Another type of song that has always perplexed me is the song about a city. Like, how can you write a song about a city? Every week, FAWM would present its FAWMers with a challenge, one of which was to write a song about a city. I had no intention of doing this, since I have only really lived in towns (and didn’t want to write a song about L.A. . .), but eventually decided I should give my study-abroad-second-semester home a shout-out: Stuttgart. At the end, I say all the ‘burbs I frequented or my friends lived in. Mine, Vaihingen, is mentioned last. Click here for a link for the full lyrics and translation.

5. Verschränkte Melodien (Intertwined Melodies)
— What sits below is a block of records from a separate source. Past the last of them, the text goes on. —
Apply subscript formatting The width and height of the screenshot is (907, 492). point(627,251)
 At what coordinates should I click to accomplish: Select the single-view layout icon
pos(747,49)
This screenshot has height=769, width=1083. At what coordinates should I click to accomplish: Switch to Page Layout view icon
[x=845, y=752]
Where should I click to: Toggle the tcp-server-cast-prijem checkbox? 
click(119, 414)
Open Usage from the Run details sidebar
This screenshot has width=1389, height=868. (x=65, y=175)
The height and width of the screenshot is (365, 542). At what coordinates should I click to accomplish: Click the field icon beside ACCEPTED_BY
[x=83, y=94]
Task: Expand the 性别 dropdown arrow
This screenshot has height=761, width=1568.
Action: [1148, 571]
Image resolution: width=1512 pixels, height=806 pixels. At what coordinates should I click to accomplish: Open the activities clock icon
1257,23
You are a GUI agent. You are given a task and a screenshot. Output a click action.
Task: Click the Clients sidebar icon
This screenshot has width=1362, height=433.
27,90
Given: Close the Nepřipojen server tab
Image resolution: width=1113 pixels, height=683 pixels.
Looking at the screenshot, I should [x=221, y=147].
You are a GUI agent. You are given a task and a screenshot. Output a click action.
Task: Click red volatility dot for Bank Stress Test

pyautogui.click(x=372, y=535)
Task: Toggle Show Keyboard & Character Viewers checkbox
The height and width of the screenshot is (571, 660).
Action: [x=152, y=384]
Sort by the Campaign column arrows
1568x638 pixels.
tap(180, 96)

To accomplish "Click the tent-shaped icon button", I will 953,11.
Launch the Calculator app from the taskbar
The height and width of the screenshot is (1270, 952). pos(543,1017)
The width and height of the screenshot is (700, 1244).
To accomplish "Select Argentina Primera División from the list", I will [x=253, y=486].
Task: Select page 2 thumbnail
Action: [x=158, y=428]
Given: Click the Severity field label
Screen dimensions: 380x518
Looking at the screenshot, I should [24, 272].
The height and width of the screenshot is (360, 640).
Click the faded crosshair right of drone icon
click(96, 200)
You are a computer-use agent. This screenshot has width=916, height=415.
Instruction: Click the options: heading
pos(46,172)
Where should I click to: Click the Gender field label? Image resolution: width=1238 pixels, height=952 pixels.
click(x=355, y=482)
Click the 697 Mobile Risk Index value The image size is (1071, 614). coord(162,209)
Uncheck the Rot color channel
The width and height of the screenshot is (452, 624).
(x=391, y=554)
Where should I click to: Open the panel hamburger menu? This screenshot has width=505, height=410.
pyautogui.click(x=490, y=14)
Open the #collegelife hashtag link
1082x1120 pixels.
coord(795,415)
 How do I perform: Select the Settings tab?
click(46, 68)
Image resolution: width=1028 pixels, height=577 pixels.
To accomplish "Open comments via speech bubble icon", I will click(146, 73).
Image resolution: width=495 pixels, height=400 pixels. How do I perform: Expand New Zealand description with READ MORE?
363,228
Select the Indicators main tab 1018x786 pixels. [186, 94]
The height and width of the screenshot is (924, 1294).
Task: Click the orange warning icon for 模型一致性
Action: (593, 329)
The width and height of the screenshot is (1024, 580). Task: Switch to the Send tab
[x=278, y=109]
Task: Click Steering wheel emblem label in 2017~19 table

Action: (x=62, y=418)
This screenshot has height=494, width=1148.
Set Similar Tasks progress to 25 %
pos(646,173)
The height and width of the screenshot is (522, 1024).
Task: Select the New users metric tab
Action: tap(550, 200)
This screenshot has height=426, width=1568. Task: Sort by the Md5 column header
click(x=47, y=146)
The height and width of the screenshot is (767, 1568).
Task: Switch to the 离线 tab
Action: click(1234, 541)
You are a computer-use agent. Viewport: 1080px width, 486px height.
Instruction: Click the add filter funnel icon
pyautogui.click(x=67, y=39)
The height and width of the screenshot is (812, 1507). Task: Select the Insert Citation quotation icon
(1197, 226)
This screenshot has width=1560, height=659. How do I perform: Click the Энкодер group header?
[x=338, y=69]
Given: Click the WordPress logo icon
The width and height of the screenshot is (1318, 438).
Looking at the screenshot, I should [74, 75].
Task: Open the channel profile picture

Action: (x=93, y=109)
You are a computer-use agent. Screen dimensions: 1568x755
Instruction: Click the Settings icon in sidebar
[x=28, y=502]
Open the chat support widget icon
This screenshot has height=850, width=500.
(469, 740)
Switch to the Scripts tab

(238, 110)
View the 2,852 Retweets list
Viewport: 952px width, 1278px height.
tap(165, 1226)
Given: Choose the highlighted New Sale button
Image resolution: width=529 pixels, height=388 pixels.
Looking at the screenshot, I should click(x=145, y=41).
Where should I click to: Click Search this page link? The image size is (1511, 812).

“Every person is a melody, that has specific properties. A tempo and instrument, the soul about the sheet music. And sometimes when people meet each other, no matter how they arrived there, the melodies mix together and they go together perfectly.” So begins the most serious song Fadenfreude (and just me in general) has ever tried. A melancholy song for those us whose melodies with others might have mixed, but not been happy songs. It is common for people to believe in a soul mate, some mystery person you’re destined to share a life of happiness and togetherness with. But what if we have sad soul mates, too, who we’re destined to have sad stories with? “At first, smiles, at the end, tears, because not every song is happy”. Click here for a link for the full lyrics and translation.

6. Plastik (Plastic)

A companion piece to the furniture-ode above, “Plastik” chronicles the life of the plastic-bottle Vodka drinker, who, despite wanting quality, doesn’t want to spend too much money (because they can’t). Click here for a link for the full lyrics and translation.

So that’s that. I have another song ready for recording, but am currently fixing my technical problems with recording (or trying to fix it and getting frustrated as hell). I’ll get back to that later for sure. Hope you enjoyed this little sample! I’ll get working on those other songs ASAP! Signing off for now.